#### Selected extract
--*--
# Ferry to Northern Ireland



## DK66 (Feb 23, 2008)

We are tentatively making plans for a trip to Northern Ireland In September. Got 2 quotes from Scotland to Belfast or Larne both around £230.00. mark.including one from CC. Our MH is 3 m high and 5.5 long. Do youo think this is a good price please.


----------



## Nora+Neil (May 1, 2005)

Did you try one from Liverpool.
Sorry no more info at moment


----------



## thieawin (Jun 7, 2006)

based on the fact you are in Lancashire explore Norfolk Lines or P&O or Stena

Birkenhead to Belfast

or Fleetwood Larne

All these are conventional and take about 7 to 8 hours

also

any sailing to Dublin or Dun Laoghaire via Holyhead or Liverpool or Birkenhead. There are fast craft on some Holyhead routes

Dublin to Belfast is less than 2 hours drive and is mainly a motorway or dual cariageway, whereas Stranraer or Cairnryan will probably be a longer drive for you and the road is not as good. Likewise Holyhead is dual cariiageway all the way from Chester onwards

You could go from Troon as well

http://www.directferries.co.uk/ireland.htm


----------



## Solwaybuggier (Mar 4, 2008)

If you collect Tesco ClubCard points you can use them on several of the routes - we did on the P&O SeaCat from Cairnryan to Larne last year.


----------
--*--
#### Set problem A
Repeat the lines of the listing verbatim, from the line holding "Given: Open the" through the end of the listing, both ends included, and leave out the pictures.

[Pointing records for text and elements]
--*--
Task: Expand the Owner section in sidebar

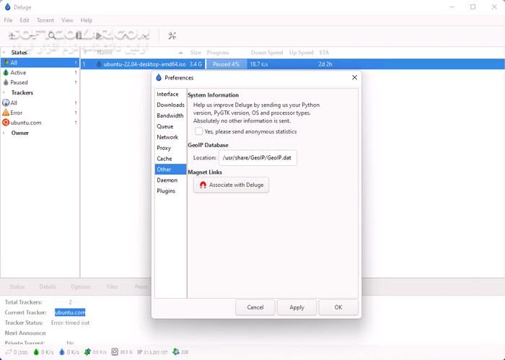Action: pos(4,133)
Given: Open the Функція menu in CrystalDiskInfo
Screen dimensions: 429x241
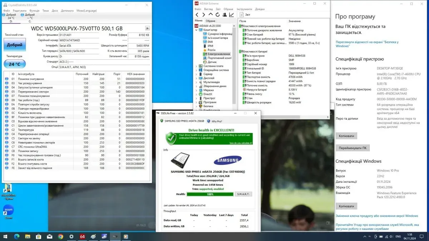Looking at the screenshot, I should click(x=34, y=11).
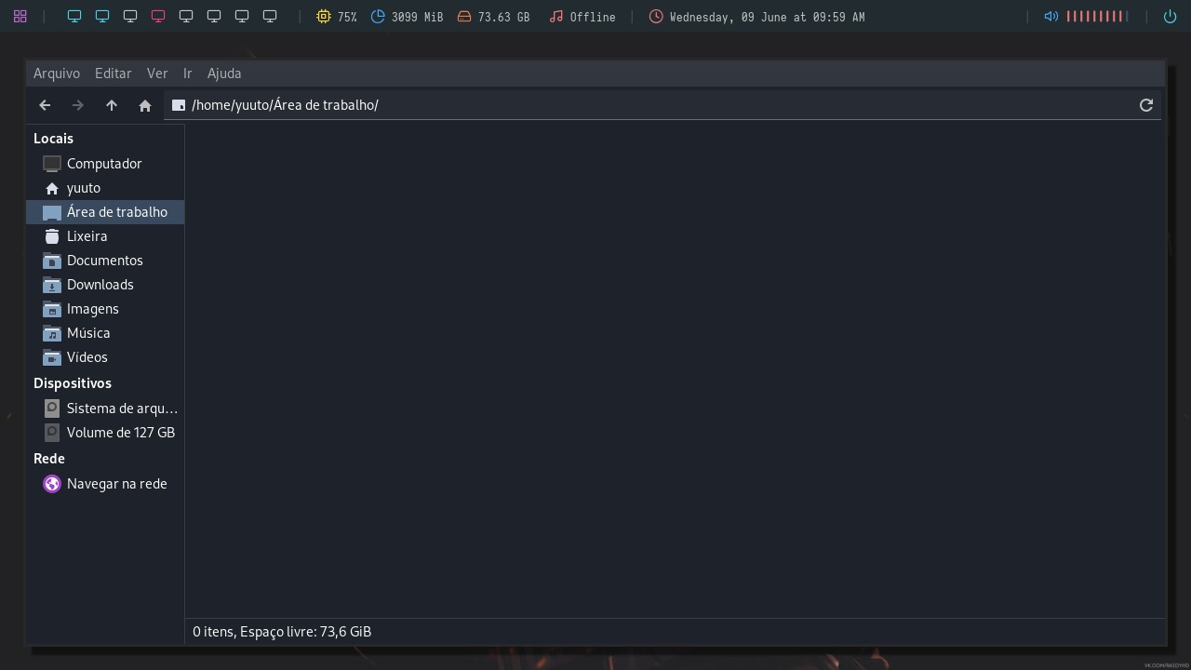Mute the volume speaker icon
The width and height of the screenshot is (1191, 670).
(1050, 16)
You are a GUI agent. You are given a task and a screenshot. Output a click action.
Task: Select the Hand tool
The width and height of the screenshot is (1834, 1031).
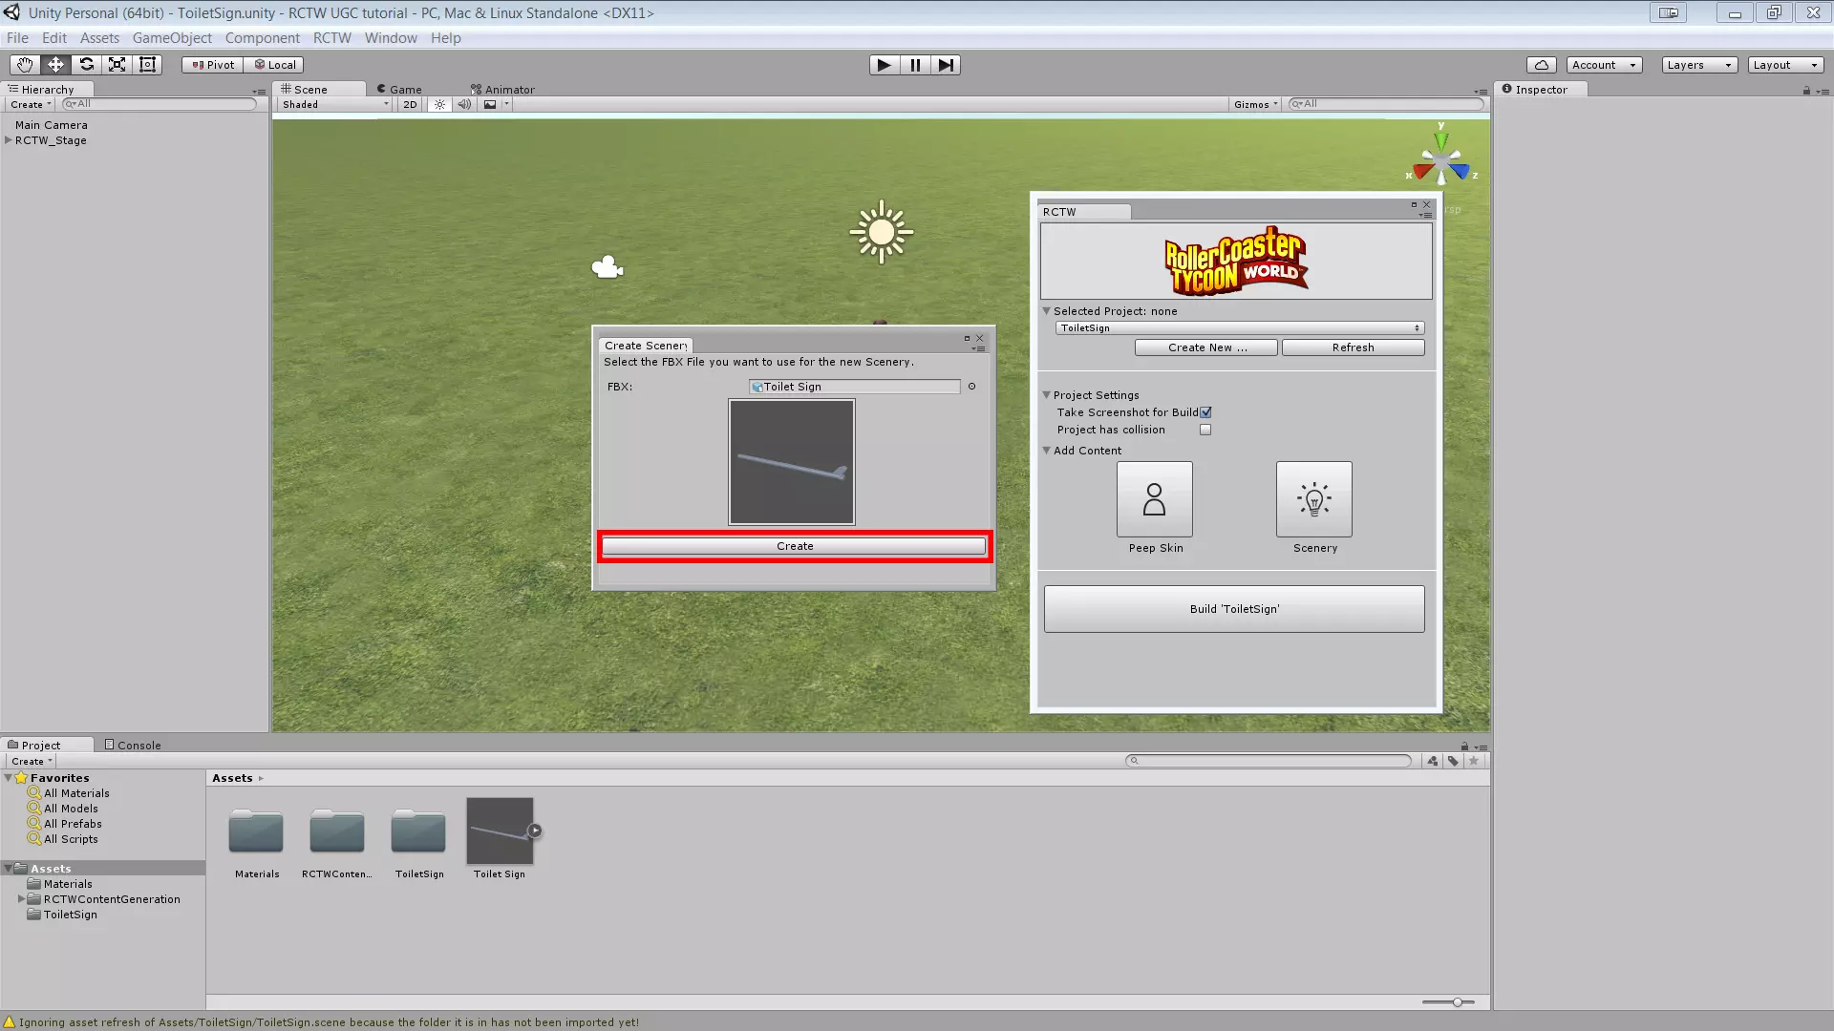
--*--
#### Set problem B
Reproduce the passage of the forum thread on ferries to Northern Ireland between "# Ferry to Northern" and "(May 1, 2005)", inclusive, word for word.

#### Worked solution A
Given: Open the Функція menu in CrystalDiskInfo
Screen dimensions: 429x241
Looking at the screenshot, I should click(x=34, y=11).
Mute the volume speaker icon
The width and height of the screenshot is (1191, 670).
(1050, 16)
You are a GUI agent. You are given a task and a screenshot. Output a click action.
Task: Select the Hand tool
The width and height of the screenshot is (1834, 1031).

#### Worked solution B
# Ferry to Northern Ireland



## DK66 (Feb 23, 2008)

We are tentatively making plans for a trip to Northern Ireland In September. Got 2 quotes from Scotland to Belfast or Larne both around £230.00. mark.including one from CC. Our MH is 3 m high and 5.5 long. Do youo think this is a good price please.


----------



## Nora+Neil (May 1, 2005)